Closure in Moscow – Pink Lemonade

When a band goes quiet, it can mean one of two things: The band has dissipated and just hasn’t alerted their fans to the fact, or, they are working

10 years ago


When a band goes quiet, it can mean one of two things: The band has dissipated and just hasn’t alerted their fans to the fact, or, they are working on something rather large. Closure in Moscow did the latter, and now, we have the psychedelic and theatrical Pink Lemonade. Backed by a massive crowd funding campaign, this album represents what the band truly wanted to do as a follow up to 2009’s First Temple. If you were anticipating the band to rest on their laurels for this release, you will be sorely disappointed, but hopefully you’d be incredibly pleased. This isn’t your dad’s Closure in Moscow record, and it never wanted to be.

First, before even delving into the sound, the cover of the album should be discussed, as it gives a fair idea of what the listener is getting into. A mysterious man wearing a large hat, and the hat’s brim conceals his eyes. He’s brewing a strange, frothy concoction that resembles pink lemonade. With the ingredients lying in front of him, you can tell it’s more than that, though. The photo of the man is worn, as if it came from the 70’s, and there is something enticing about his gaze that you are unable to meet. It’s hard to put a finger on it, but something in the back of your head says that a sip of that drink might answer all of your questions. Now, with all that in mind, a sip of the frothy mixture is taken, and the journey begins.

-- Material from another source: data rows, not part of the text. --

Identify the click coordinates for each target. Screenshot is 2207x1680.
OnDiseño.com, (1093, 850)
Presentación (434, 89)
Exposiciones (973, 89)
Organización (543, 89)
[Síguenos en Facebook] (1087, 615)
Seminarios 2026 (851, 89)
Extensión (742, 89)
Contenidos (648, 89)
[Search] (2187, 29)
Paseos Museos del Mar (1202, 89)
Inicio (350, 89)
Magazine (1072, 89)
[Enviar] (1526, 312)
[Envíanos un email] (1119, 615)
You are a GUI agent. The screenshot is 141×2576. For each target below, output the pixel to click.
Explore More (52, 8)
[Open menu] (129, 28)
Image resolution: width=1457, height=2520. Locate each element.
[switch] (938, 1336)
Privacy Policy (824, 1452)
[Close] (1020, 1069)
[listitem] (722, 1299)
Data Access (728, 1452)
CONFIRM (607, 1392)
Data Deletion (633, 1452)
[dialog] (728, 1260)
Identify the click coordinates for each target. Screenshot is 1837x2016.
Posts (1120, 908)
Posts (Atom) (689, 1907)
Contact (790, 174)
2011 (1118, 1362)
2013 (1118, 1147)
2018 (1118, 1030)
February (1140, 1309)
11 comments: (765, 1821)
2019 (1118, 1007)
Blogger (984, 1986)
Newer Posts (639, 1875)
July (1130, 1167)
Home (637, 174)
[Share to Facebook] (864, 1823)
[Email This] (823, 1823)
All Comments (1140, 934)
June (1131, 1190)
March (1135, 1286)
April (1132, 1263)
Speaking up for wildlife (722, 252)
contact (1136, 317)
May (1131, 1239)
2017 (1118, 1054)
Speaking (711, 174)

Unapologetically grandiose in nature, the record pushes the limits of self-indulgence. At times, that can be its downfall, while at other times, it can be an incredible strength. When listening to songs like ‘Dinosaur Boss Battle’ and the end of ‘That Brahmatron Song’, it feels like a weakness, as they meander aimlessly, becoming jam sessions. It detracts from the excellent flow the record establishes with the first four songs. Yet, songs like ‘Pink Lemonade’, ‘Mauerbauertraurigkeit’, and ‘The Church of the Technochrist’ are interesting and energetic enough to justify their longer lengths, and do not disrupt the flow at all.  Many of the shorter tracks are phenomenal, because they are locked in on a particular focus. When Closure in Moscow focus in, it’s blissful. The grooves they achieve on ‘Seeds of Gold’ which starts out resembling some super catchy porno jam and ‘Happy Days’ are unparalleled. One thing that also propels the record forward are the theatrics and excellent vocals of the bands vocalist, Christopher de Cinque, who is at times reminiscent of Cedric Bixler-Zavala

 from The Mars Volta

. Without him, we wouldn’t have the abstract visuals and moving melodies that push their progressive rock to new levels of ridiculousness.

Overall, this album is unafraid to explore new territory, and is also not afraid to discover the pitfalls and triumphs of this unfamiliar landscape. Though, if the listener goes in expecting to hear First Temple 2.0, they will probably be sorely disappointed. The direction the band has moved in is a different one, but that is by no means a bad thing. Closure in Moscow is dead. Long live Closure in Moscow.